+++ Extract provided +++
1. Which part(s) of the discussion do you expect would be most illuminating for non-quantitatively-inclined readers?
I really like how the article suggests we put uncertain events into four "buckets" - high-risk high-uncertainty (Apollo 11), high-risk low-uncertainty (Russian roulette), low-risk high-uncertainty (getting COVID-19), and low-risk low-uncertainty (driving). While this approach applies "stereotypes" to uncertain events, it's often much easier for humans to think about things when using categories as compared to the raw numbers.
2. Suggest another framing of the issues discussed that would be more effective.
One method I love for evaluating risk of death is the micromort along with confidence intervals. In keeping with conventions for metric units, one micromort is a 1/1,000,000 (one in a million) chance of death. For example, skydiving comes with a risk of 8 micromorts per jump (8 in a million chance of death), while traveling 230 miles by car comes with a risk of 1 micromort. This unit lets us convert risk from a hard-to-understand fraction into a nice, low, round number, which is much easier to comprehend.
+++ Listed records +++
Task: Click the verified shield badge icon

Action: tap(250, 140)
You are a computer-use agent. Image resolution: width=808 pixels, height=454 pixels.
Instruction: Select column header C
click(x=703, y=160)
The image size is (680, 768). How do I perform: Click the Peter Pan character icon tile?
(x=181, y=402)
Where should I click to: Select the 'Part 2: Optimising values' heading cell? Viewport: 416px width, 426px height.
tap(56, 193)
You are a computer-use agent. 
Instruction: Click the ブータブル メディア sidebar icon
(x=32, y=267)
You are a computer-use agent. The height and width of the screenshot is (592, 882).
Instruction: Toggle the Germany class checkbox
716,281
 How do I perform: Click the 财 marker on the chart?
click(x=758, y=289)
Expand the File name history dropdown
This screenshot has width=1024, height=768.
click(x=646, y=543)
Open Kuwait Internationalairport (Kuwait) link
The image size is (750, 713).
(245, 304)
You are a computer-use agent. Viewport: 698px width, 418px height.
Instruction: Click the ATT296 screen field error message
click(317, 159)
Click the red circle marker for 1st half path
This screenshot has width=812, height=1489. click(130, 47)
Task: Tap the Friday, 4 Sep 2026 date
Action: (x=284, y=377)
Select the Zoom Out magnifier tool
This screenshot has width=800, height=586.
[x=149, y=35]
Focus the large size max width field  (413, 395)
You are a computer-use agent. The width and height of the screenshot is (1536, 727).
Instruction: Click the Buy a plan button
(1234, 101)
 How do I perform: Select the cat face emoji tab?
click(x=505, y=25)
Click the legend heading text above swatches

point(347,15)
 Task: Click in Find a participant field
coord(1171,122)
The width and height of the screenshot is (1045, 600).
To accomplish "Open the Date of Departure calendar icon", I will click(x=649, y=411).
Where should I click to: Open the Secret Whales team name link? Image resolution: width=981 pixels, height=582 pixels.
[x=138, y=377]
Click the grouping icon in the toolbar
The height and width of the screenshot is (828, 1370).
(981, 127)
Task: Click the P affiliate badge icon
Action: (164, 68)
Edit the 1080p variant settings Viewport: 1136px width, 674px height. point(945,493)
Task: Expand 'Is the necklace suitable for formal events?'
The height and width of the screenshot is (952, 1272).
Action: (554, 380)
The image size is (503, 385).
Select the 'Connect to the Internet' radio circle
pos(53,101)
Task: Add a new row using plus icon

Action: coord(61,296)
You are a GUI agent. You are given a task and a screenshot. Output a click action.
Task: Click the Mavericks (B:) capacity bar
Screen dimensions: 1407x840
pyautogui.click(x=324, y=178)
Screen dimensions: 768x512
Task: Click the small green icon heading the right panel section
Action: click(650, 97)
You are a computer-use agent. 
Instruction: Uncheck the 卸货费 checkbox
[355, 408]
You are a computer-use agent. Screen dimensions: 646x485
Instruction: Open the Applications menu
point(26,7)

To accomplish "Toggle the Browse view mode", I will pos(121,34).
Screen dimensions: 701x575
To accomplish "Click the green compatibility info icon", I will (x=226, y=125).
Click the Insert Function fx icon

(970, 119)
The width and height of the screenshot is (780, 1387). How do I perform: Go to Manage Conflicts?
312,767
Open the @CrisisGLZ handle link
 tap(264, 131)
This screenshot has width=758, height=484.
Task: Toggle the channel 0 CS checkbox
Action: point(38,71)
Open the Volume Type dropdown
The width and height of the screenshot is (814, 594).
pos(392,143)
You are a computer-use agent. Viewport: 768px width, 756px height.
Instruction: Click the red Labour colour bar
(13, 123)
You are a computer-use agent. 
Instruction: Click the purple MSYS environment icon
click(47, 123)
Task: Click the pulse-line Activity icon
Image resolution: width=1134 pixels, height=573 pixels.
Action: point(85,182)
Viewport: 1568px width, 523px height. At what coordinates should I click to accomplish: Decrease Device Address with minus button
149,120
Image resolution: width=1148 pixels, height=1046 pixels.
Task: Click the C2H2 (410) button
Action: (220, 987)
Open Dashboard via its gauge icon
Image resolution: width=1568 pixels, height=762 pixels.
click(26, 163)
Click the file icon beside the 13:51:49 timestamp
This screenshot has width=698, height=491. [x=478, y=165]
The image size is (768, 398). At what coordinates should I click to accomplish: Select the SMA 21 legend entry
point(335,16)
+++
- Study questions -
A. Rewrite the paragraph in the risk discussion above that begins "One method I love" more briefly, keeping its main facts.
B. Return the part of the risk discussion above from "One method I" up to and including "easier to comprehend.".
C. Write the next part of the risk discussion above, picking up right after its last sentence.

- Exercise responses -
A. I love using the micromort, along with confidence intervals, to judge the risk of death. Following metric-unit conventions, one micromort is a one-in-a-million chance of dying. Skydiving carries 8 micromorts per jump, and traveling 230 miles by car carries 1. The unit turns a hard-to-grasp fraction into a small, round number that is far easier to understand.

B.
One method I love for evaluating risk of death is the micromort along with confidence intervals. In keeping with conventions for metric units, one micromort is a 1/1,000,000 (one in a million) chance of death. For example, skydiving comes with a risk of 8 micromorts per jump (8 in a million chance of death), while traveling 230 miles by car comes with a risk of 1 micromort. This unit lets us convert risk from a hard-to-understand fraction into a nice, low, round number, which is much easier to comprehend.

C.
Additionally, micromorts let us use error bars that make sense on our numbers. For example, skydiving has a risk of 8.4 micromorts per jump, with a 95% confidence interval between 7.7 micromorts and 9.3 micromorts - a low-risk low-uncertainty activity. But going to space, by contrast, we now know has risk of 32,000 micromorts (not taking into account modern advances in spaceflight technology), with a 95% confidence interval between 21,000 and 49,000 micromorts - far less certain than skydiving.